Summer is the perfect time to build on past experience. It is a time to examine what needs to be fixed. It is a time to think of ways to address the major issues that spoiled your plans, hampered your programs, and were not well accepted by your students. It is a time to rethink your approach for your next academic year. While it is true that you need and deserve a rest, there is something to be gained from letting your mind settle on the issues you had with this one – pleasant and unpleasant – and figure out where you want to go from here.

You probably have your own issues, and they might be totally different than mine, but these would be my issues (if I was still teaching):

We must deal with the reality that most kids are not doing enough physical activity on their own. They are engrossed in either their computers or TVs and don't go out to play. Perhaps they aren't physically active because they are involved in positive things, or they are turned off to physical activity for a variety of other reasons. It may be activity has become too taxing for them in their current physical condition. It may be they have had horrible psycho-social experiences "playing" and want to avoid it. It may be they are so isolated that the things they might enjoy - such as a team sport - aren't a social possibility when they are home and have no transportation to get where the kids their age play.

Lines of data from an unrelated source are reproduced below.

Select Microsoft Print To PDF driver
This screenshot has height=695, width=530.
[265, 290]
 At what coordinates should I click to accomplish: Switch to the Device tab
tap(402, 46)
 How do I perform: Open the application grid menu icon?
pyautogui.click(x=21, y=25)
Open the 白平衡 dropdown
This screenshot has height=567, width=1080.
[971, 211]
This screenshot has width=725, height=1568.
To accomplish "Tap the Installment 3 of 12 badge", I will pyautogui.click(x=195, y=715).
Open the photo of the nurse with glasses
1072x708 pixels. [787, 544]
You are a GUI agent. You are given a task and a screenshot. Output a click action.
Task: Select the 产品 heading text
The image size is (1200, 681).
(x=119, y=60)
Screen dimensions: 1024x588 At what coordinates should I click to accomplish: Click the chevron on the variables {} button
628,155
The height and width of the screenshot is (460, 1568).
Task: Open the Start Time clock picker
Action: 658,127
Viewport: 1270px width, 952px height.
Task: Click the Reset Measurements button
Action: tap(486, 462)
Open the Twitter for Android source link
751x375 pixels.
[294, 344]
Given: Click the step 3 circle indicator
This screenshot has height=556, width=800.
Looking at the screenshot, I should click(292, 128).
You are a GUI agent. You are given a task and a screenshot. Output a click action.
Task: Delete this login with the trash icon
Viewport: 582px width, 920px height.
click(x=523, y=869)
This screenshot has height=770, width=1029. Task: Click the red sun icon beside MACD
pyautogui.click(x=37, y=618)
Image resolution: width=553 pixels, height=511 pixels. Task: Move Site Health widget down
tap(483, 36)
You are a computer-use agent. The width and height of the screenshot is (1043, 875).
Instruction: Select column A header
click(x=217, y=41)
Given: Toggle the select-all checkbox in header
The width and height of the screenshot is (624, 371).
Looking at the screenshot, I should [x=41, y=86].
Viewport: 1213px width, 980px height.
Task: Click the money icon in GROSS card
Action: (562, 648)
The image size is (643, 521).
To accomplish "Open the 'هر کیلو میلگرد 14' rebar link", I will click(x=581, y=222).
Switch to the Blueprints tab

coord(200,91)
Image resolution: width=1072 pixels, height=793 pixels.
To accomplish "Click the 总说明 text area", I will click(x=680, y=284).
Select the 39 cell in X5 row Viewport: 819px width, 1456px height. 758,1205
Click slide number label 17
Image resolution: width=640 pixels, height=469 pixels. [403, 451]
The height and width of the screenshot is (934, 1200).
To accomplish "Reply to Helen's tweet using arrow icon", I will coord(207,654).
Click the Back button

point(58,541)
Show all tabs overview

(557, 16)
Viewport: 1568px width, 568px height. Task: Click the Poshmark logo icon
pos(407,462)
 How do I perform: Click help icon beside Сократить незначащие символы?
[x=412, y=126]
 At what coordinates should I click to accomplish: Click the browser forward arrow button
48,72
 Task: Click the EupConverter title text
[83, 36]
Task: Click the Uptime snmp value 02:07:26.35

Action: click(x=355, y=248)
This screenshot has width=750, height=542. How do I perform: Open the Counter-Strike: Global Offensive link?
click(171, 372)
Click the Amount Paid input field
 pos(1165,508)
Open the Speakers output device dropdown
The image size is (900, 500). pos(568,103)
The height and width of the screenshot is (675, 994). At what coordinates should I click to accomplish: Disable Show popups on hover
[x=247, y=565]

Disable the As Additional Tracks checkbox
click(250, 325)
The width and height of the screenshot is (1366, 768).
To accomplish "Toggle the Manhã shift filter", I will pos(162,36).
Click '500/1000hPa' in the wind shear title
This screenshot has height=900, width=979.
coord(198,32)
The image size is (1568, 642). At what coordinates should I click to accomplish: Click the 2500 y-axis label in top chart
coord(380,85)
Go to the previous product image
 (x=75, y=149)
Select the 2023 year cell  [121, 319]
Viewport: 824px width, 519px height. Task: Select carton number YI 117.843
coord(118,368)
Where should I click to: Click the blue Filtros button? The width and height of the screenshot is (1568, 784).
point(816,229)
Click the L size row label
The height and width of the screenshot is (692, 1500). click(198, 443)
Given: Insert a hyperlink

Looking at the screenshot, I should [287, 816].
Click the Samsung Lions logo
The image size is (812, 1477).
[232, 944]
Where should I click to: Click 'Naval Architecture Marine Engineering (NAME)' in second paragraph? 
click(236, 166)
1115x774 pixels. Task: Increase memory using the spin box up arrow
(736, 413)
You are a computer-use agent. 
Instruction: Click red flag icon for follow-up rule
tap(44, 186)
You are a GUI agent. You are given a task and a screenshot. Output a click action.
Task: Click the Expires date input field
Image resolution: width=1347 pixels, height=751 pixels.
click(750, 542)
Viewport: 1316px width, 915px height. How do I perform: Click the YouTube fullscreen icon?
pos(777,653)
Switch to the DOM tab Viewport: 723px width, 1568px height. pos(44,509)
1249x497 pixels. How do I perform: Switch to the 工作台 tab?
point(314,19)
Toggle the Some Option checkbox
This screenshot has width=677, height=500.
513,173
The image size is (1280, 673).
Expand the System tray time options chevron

We must find ways to combat the positive and negative reasons for their activity avoidance. Our first goal should be to set a positive example about time and find a way to use theirs in the gym wisely. Once our students are inside our facility, we should have plans to keep them active from the first to the last minute. We should develop teaching methods that limit our sound bites and facilitate their participation. We must develop units of activity that end in an emotional crescendo that has all the kids loving what they thought they would not when the unit started.

We must acknowledge obesity is a growing problem for a great percentage of our population, and afflicted children will have a totally different cardio-vascular response to physical activity. This is because their additional weight taxes their body more than it does someone who is fit and slim. We must also acknowledge that while dietary and nutritional habits contribute mightily to this problem, so does inactivity. Once again, we must get our kids happily engaged in activity so they will choose to be active when they are free, not only because being active is "good for them" but also because it is a pleasure and something they actually enjoy.

Many of us must reject our current mind sets, and be prepared to offer activities to our students that we ourselves may not feel comfortable teaching. Whether or not we teach co-ed classes, or offer programs to students of the opposite sex, we all must acknowledge gender preferences are not as clear cut as they once were. More guys will dance (witness the popularity of Dancing with the Stars), and more girls will wrestle and play football. We should open up these activities to all genders without assuming which gender will enjoy them.

Taking responsibility for ourselves and the people we care about is a key to life-long happiness and success. Rather than making all the decisions, watering down our rules, assuming our kids cannot deal with regulations, or pandering to students and their parents who would rather avoid taking responsibility, we should create as many opportunities for leadership and responsibility as possible.

Most physical education programs include lots of activities, each with definite skills, each of which necessitate fairly uniform body mechanics, and each of which follow prescribed rules and have set guidelines. The opportunity for the creative child to move in novel and individual ways is lacking in the physical education milieu. We should include creative movement in our programs.

Our colleagues have their hands full teaching academic subjects because kids are way behind in their 3 Rs. We can and should try to help by finding ways to reinforce what they are trying to teach. Don't get me wrong. Our goal is keeping our kids physical and enjoying their physicality. But, we can help them understand fractions a little better by asking them to divide their team in two, add everyone's basket to get a team score, tell students to squeeze into half the space they were using before, etc. We can teach them laws of momentum, the nature of gravity, how flying objects travel in a parabola curve, and more. We can expose kids to statistical concepts by teaching them what average means, what a norm is, what frequency is, and what a normal bell curve means. We can introduce cultural and historical facts. We can discuss ethics and philosophy when we guide behaviors. We can help students understand the democratic process by using it in class. Some of these ideas can be built right into your lessons. Some will occur to you while you are on your feet, teaching.

Disciplinary problems are real and sometime too difficult for a teacher to handle alone. Frankly, sometimes even a call to the parents is not all that useful. When students are resistant to correction, you may need the resources of your department and of your school administration to set them right. If the problem is more widespread than the occasional child, you and your colleagues should pinpoint the cause, create a departmental response, and brainstorm responses that include a positive approach that aims to involve the kids and make them so involved that they are too engaged for discipline to become such a problem.